Numerical Simulation of Torsional Response Control of a Plan-Eccentric Mass Distribution Building by Using Magnetorheological Dampers

Abstract

Wind and earthquake loads can cause coupled lateral-torsional deformations in building structures due to stiffness and/or mass eccentricities. Simple and regular structural configurations are usually recommended in designing seismic resistant systems to ensure optimal distribution of mass and stiffness in order to reduce torsional effects. However, these structures generally present irregular geometry due to other design requirements resulting in a complex three-dimensional dynamic behavior. In this regard, structural control has become a novel approach to reduce torsional seismic effects in asymmetric-plan building systems.

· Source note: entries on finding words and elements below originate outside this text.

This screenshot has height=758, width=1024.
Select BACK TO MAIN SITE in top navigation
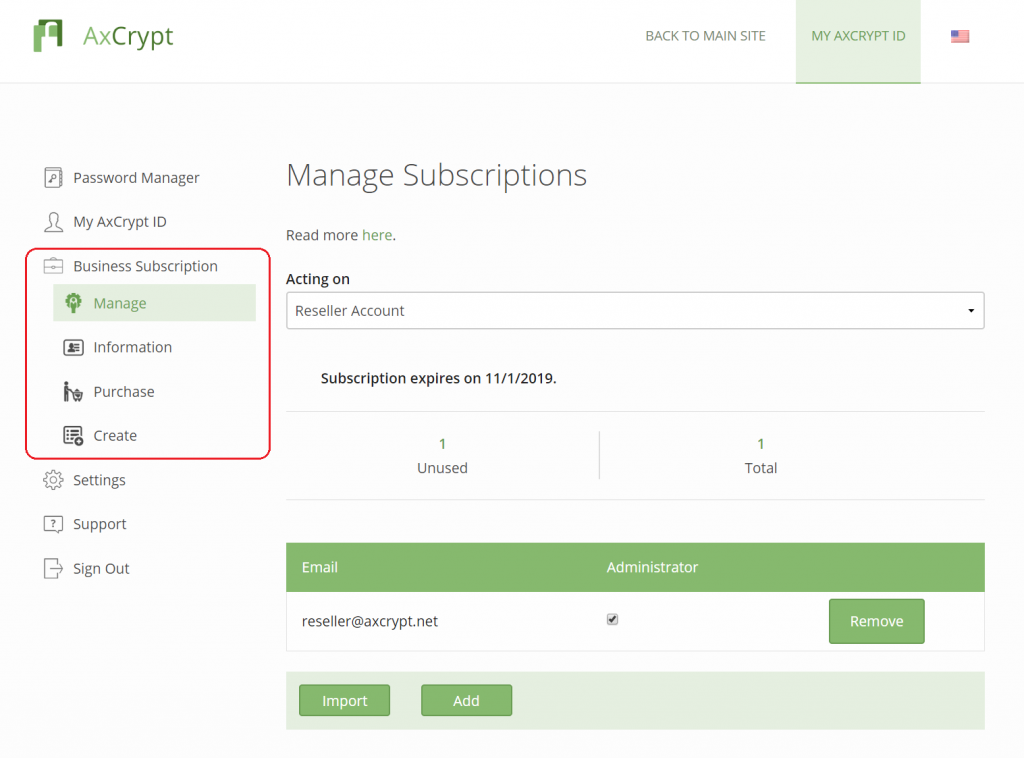pos(705,35)
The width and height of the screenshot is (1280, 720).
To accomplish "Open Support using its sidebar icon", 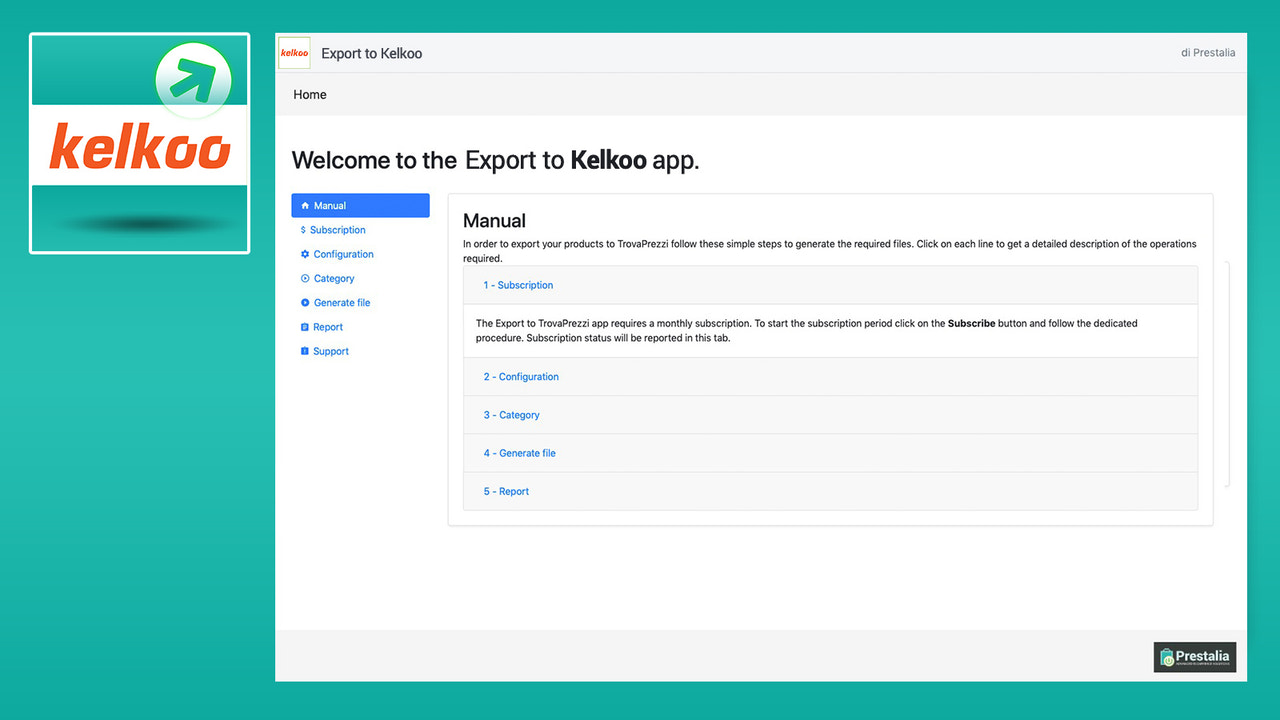I will click(x=307, y=350).
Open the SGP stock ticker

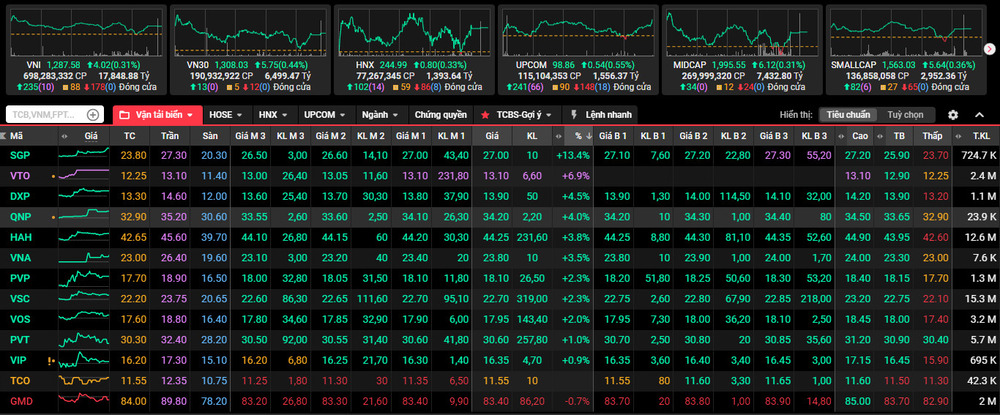coord(20,155)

Smart structures based on semi-active control systems are capable to improve significantly the seismic response of these structures with low power requirements, which represent a significant advantage over active systems. This paper presents a numerical simulation of a semi-active based control system using MagnetoRheological (MR) dampers to minimize the coupled lateral-torsional seismic response of a two-story framed building. A parametric study is carried out to evaluate the seismic behavior of the structure taking into account the effect of different mass eccentricities. The results show that it is possible to evaluate and validate the effectiveness of the semi-active control approach to reduce the structural seismic response for plan-eccentric or irregular mass distributions.